Antithrombin III Prevents Early Bacterial Translocation in Burn Injury

Ö Herek 1, M Yılmaz 2, I Kaleli 3, N Cevahir 3, N Demirkan 4
PMCID: PMC3188116  PMID: 21991051

Summary

We experimentally studied the effects of antithrombin III (AT III) on bacterial translocation (BT) and intestinal morphology in the early period of burn injury. For this aim, 30 male albino rats were used. A sham burn group (group 1, no. 10) was exposed to 21 °C water. A burn group (group 2, no. 10) and a burn + AT III group (group 3, no. 10) were exposed to 95 °C water for 10 sec, producing full-thickness burn in 30% of the total body surface area. In group 3 the rats received 250 U/kg AT III via the right jugular vein, 15 min before burn injury. One ml 0.9% NaCl was given as a placebo in group 1 and in two rats by the same route. All group 3 rats were sacrificed on day 2 post-burn using an overdose anaesthetic. Cultures of the mesenteric lymph nodes, liver, spleen, blood, and caecal contents were performed.

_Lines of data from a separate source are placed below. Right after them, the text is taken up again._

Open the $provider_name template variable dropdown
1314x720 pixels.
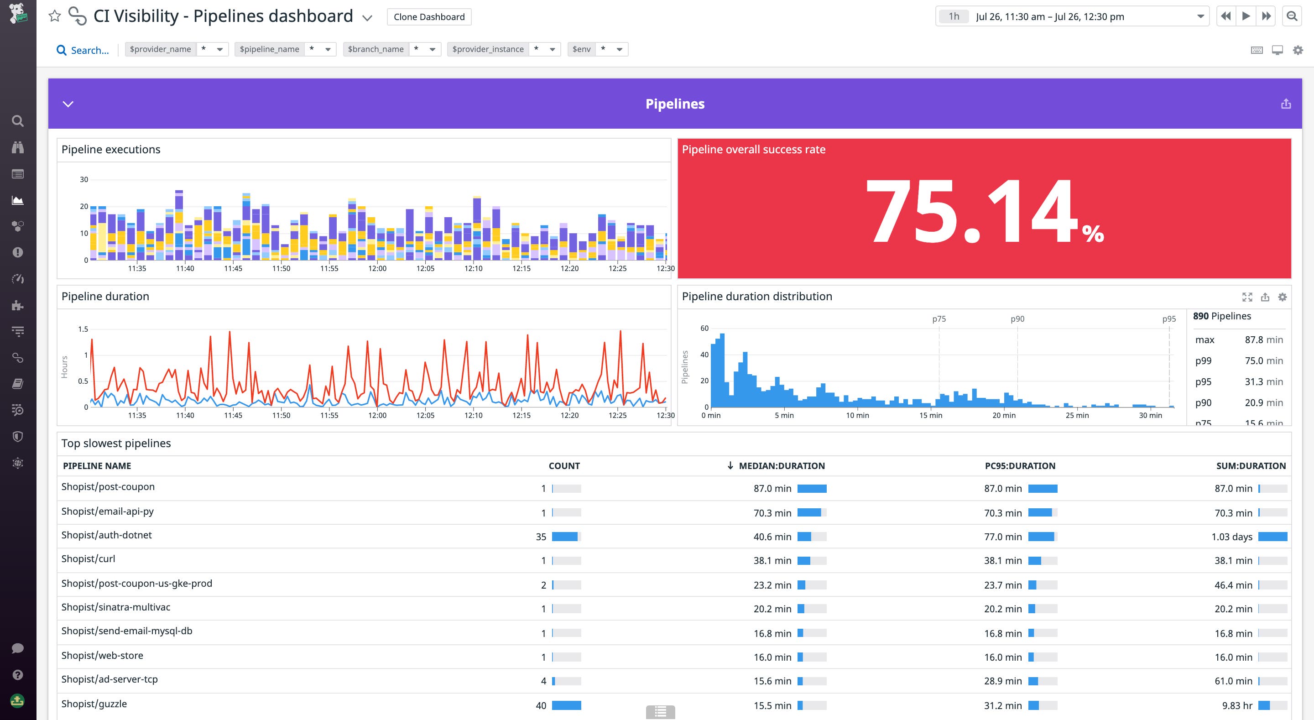pyautogui.click(x=220, y=49)
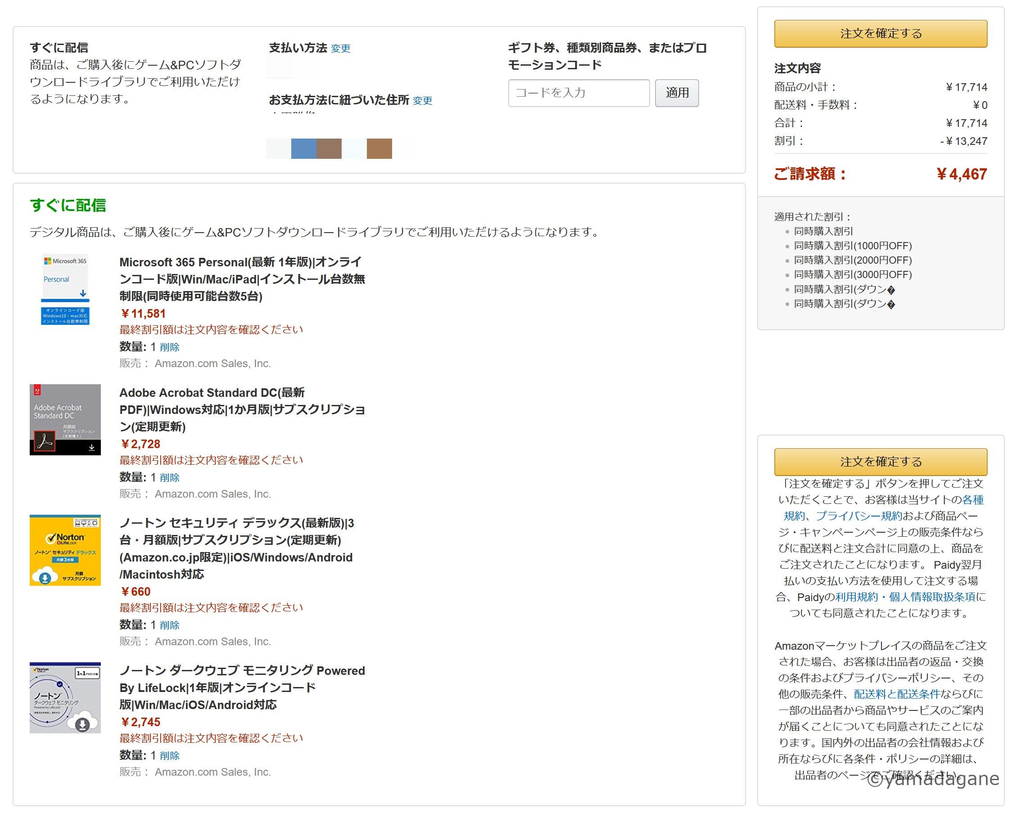Open Paidy 利用規約・個人情報取扱条項 link
This screenshot has width=1030, height=813.
point(905,597)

Histopathological examinations, including polymorph nuclear leukocyte (PNL) infiltration and villus morphologies, were qualitatively evaluated on the resected distal ileal segment. The incidence of BT was 1/10 (10%) in group 1, 7/10 (70%) in group 2, and 1/10 (10%) in group 3. A significant increase in BT incidence was observed in group 2 compared with groups 1 and 3 (p = 0.02), while a significant decrease in BT incidence was found in group 3 rats with AT III treatment. Although the PNL infiltration rate was reduced by AT III treatment, a significant decrease was not found compared with group 2 (50% and 90%, respectively). On the other hand, the villus degeneration rate was significantly reduced by AT III treatment compared with group 2 (30% and 90%, respectively). These results suggest that the incidence of BT was enhanced by the burn injury. AT III decreased the incidence of BT in the early period of burn injury. We conclude that AT III can be effectively used to protect from intestinal mucosal injury and to prevent bacterial translocation, especially in early post-burn period.

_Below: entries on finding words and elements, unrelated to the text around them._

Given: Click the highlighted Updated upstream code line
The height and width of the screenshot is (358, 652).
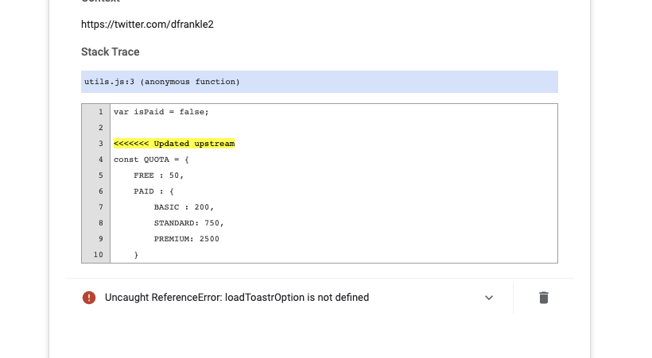Looking at the screenshot, I should 174,144.
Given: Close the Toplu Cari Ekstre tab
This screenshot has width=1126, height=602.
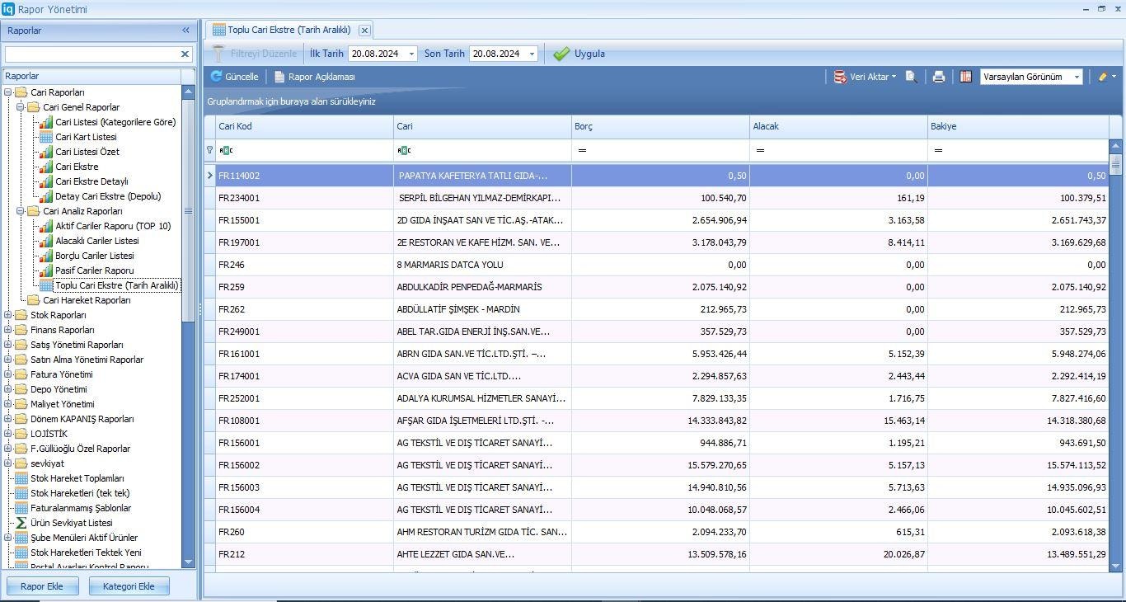Looking at the screenshot, I should tap(364, 30).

Keywords: ANTITHROMBIN III, AT III, PREVENTS, BACTERIAL, TRANSLOCATION, BURN, INJURY, EARLY

Introduction

It is well established that burn injury promotes bacterial translocation (BT) from the gastrointestinal tract to the mesenteric lymph nodes (MLNs) and beyond.1-3 Mucosal barrier deficiency, changes in gut microflora, and impaired immune defence mechanisms are reported to be the main causes of BT in burn injury.4-10 In particular, disruption of the mucosal barrier function due to intestinal ischaemia is accepted as the main cause of increased BT incidence and endotoxaemia in the early period of burn injury.2,4,7-11 Conversely, studies have demonstrated that attempts to prevent intestinal ischaemia reduce BT and endotoxaemia.2,8,9,11

It was recently demonstrated that antithrombin III (AT III), which is a natural anticoagulant, prevents intestinal mucosal damage due to ischaemia-reperfusion injury.12 Clinical studies have indicated that severely burned patients frequently present alterations of the coagulation system.13-15 A decrease in the AT III serum level is important among these.13,16-18 However, the effects of AT III on BT in burn injury have not previously been investigated.

The present study evaluates the effects of AT III on BT and intestinal morphology in the early period of burn injury.

Materials and methods

Thirty male albino rats (weight, 150-200 g) were used in this study. All animals were obtained from the Surgical Research Centre of Pamukkale University Faculty of Medicine with approval. The rats, housed five per cage in an animal room maintained at 22 °C with a 12-h light period, were fed the same amount of a laboratory pelleted diet. They were randomly assigned to three groups: 1. sham burn group (group 1, no. 10); 2. burn group (group 2, no. 10); and 3. burn + AT III group (group 3, no. 10).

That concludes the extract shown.